How to get a unicode degrees symbol?

Russell E. Owen owen at astrono.junkwashington.emu
Wed Jun 6 13:04:38 EDT 2001


In article <zd8T6.1995$WW6.242950 at newsb.telia.net>,
 "Fredrik Lundh" <fredrik at pythonware.com> wrote:

>Russell E. Owen wrote:
>> I'm obvious missing some important bit of documentation, but I looked
>> through the manuals and can't seem to figure out how to get unicode
>> character constants into python strings.
>...
>not sure how you managed to miss this one:
>
>   http://www.python.org/doc/current/ref/strings.html
>
>...(more useful info omitted)
>
>if you want the same content, but want to print it in different ways
>depending on the platform's display encoding, you can use the encode
>method on the way out.  examples:
>
>    u = u"\N{DEGREE SIGN}"
>    print u.encode("iso-8859-1") # unix (us/western europe)
>    print u.encode("cp1252") # windows
>    print u.encode("macroman") # macintosh
>    print u.encode("cp850") # dos window
>
>if the target encoding doesn't have a degree sign, encode will raise
>an exception.  if you don't want that, pass "replace" or "ignore" as
>the second argument.

Thank you very much.

My main goal is to display the degree symbol (for example) on the 
current platform -- in a way that Tk, etc. can all handle it as a normal 
thing.

Apparently this requires encoding the data as an ascii string. OK, but 
surely there must be some simple way to do this that doesn't require a 
big case statement (if platform x then use encoding y...) and knowing 
the name of the most appropriate encoding for each platform?

-----

As to how I managed to miss the documentation link. I don't mean to 
sound ungrateful to anybody involved with Python, but in fact that was 
quite a battle when I first tried to figure it out. At the time I was 
using 2.0, but I retraced my steps today, just for the heck of it, using 
the 2.1 manuals.

I started with my local copy of "Python Documentation", the launching 
point for most or all documentation.

It lists the Global Module Index as being "for quick access to all 
documentation", so I started there (with some misgivings, since I knew 
strings were a built in type). The page of links sure looked promising, 
so I clicked on "string", but found myself in a description of the 
(obsolete, I think?) string module, with no pointers out to  unicode or 
the built in data type. An up link points to "string services" which at 
least has an entry for "unicodedata", but was still a dead end for more 
info about strings.

So my next try was the Python Library Reference. Alas, it's table of 
contents doesn't have an entry for "string". However, I knew enough 
about Python (barely) to try "Sequence Types", but I wasn't feeling very 
confident. 

That section does mention strings and has a link to the entry you 
suggested -- the string literal description in the Python Reference 
Manual. By the way, Python Documentation lists that as "Language 
Reference (for language lawyers)" -- not promising, and I wasn't even 
sure they were the same document until I did some hunting around.

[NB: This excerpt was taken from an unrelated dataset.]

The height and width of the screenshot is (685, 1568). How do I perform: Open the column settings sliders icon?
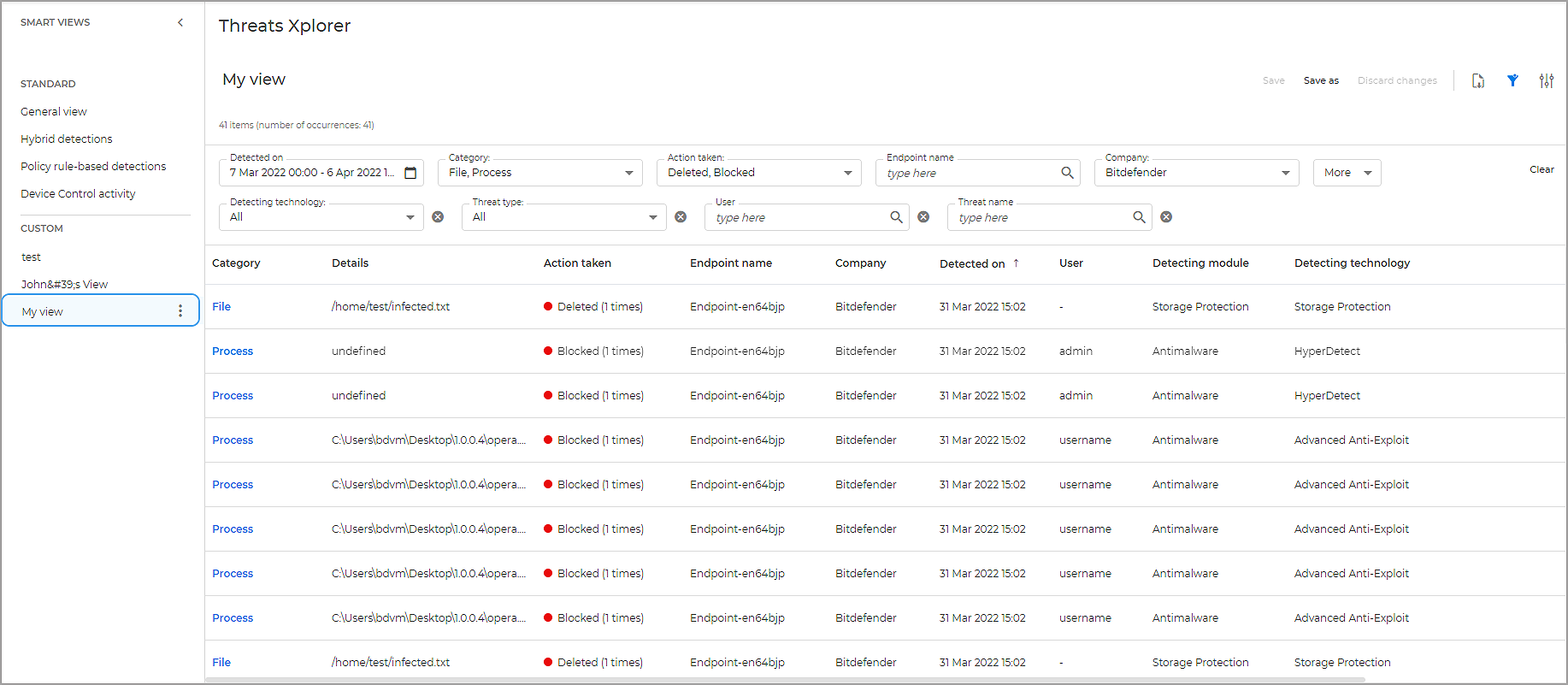1547,80
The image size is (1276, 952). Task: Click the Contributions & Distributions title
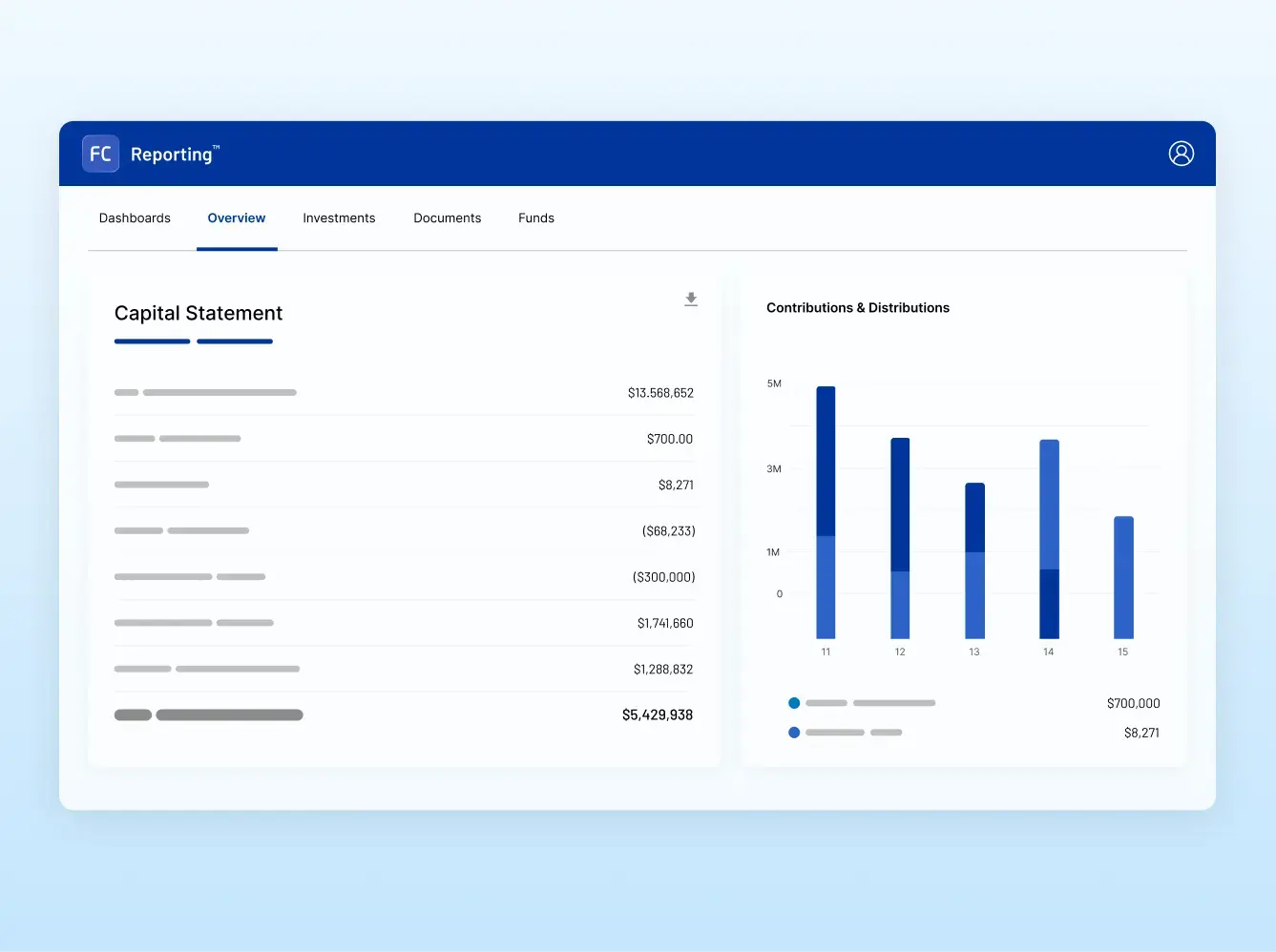857,307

At that point I knew how to generate unicode characters, but had no idea 
which ones were which. Not a big hassle -- I realized I could probably 
find unicode documentation on line fairly easily -- but another 
roadblock. Also, I did find a link to unicode today in retracing my 
steps, but don't quite remember where it was -- it's not in the Python 
Reference section on string literals.

Anyway, at that point I realized I could generate unicode characters, so 
I tried a few, just for fun. I quickly found I could not display them 
(for instance str() raised an exception. At that point I gave up, until 
my recent posting.

Far more than you wanted to know, I'm sure. With a few extra links 
sprinkled throughout that whole process could have been nicely shortcut 
with a somewhat happier ending. I'd be happy to add these myself if 
anybody is willing to receive the edited pages. (I can also use cvs -- 
as very much a neophyte -- but imagine I don't have checkin permission).